**INSTRUCTIONS TO FOLLOW**
The response must contain every line from the records below that has "each".

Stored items
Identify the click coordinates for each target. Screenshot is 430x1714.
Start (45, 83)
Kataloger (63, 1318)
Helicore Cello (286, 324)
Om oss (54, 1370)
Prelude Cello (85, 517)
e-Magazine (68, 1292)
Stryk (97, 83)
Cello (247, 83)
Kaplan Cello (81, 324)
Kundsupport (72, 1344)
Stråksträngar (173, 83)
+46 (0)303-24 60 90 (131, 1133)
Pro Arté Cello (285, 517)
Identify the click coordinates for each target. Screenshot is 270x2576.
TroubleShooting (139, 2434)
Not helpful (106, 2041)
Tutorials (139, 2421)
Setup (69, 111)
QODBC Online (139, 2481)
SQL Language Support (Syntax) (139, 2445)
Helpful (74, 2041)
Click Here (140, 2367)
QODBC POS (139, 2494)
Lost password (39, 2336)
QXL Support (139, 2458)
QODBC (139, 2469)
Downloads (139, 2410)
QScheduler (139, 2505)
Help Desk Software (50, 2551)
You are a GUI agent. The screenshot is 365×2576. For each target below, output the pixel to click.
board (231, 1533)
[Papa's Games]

**SOLUTION TO THIS TASK**
Identify the click coordinates for each target. Screenshot is 430x1714.
Identify the click coordinates for each target. Screenshot is 270x2576.
You are a GUI agent. The screenshot is 365×2576. For each target below, output the pixel to click.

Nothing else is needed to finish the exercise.